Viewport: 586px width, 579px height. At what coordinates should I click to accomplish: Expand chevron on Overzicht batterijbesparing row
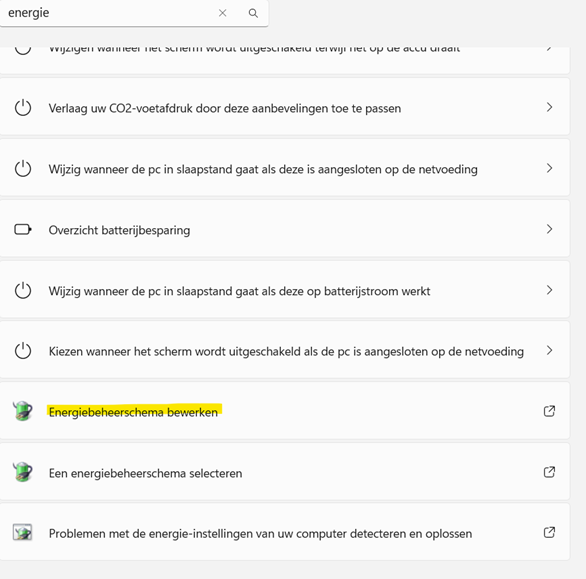pyautogui.click(x=549, y=229)
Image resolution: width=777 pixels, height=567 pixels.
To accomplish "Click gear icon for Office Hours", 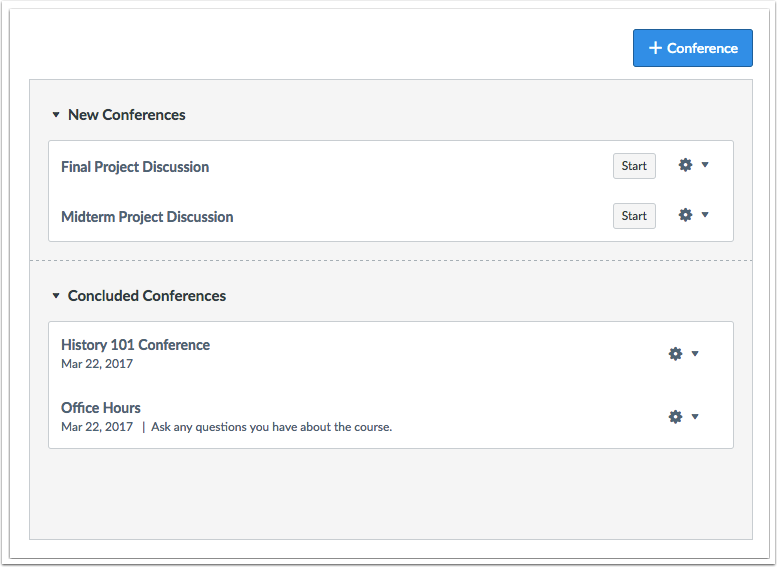I will [x=675, y=417].
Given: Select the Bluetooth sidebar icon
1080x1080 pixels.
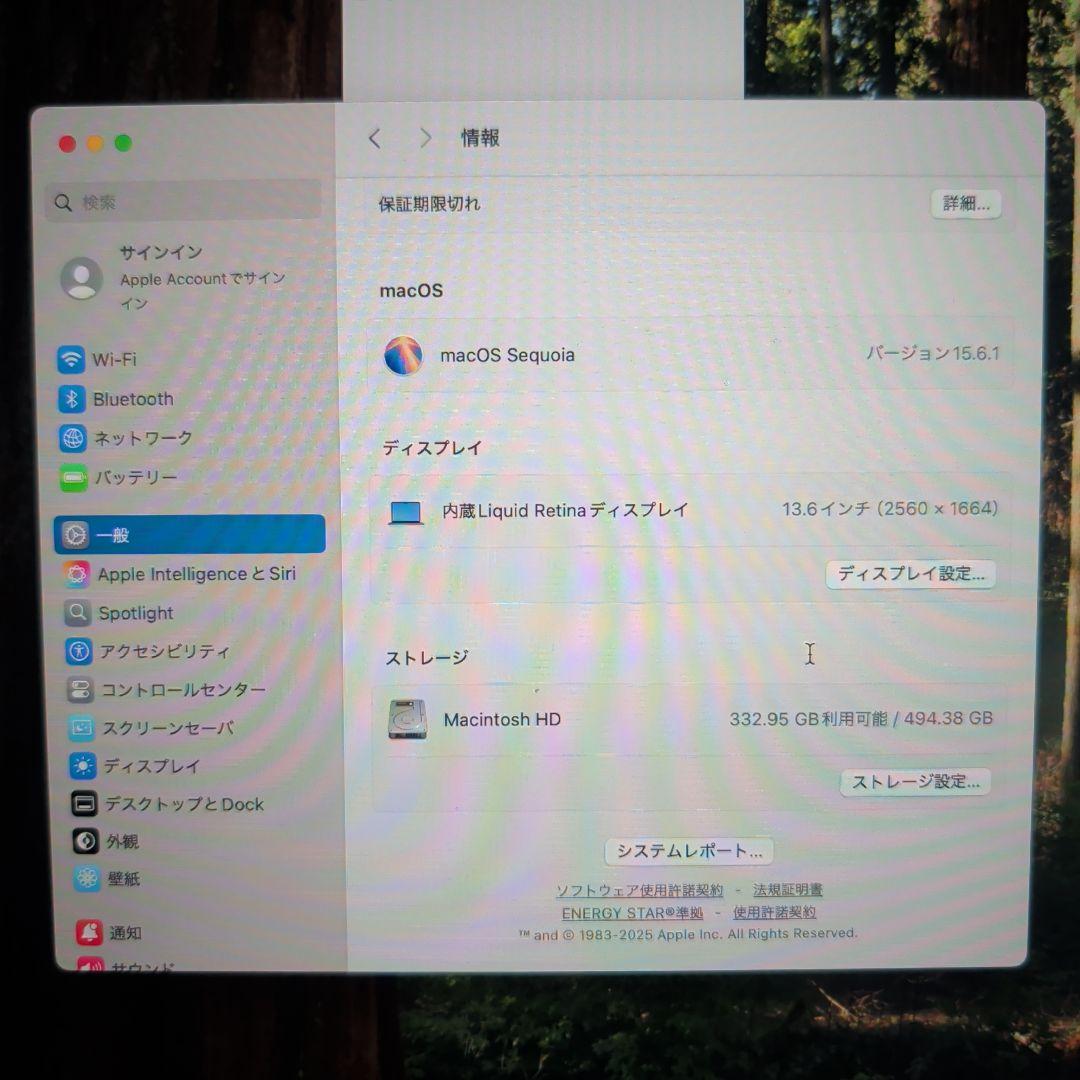Looking at the screenshot, I should point(134,399).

....................

The lines from the one containing "Given: Select the Bluetooth sidebar icon" to the end of the material must be output exactly, both ends included; no picture may appear.

_Reply_
Given: Select the Bluetooth sidebar icon
1080x1080 pixels.
Looking at the screenshot, I should point(134,399).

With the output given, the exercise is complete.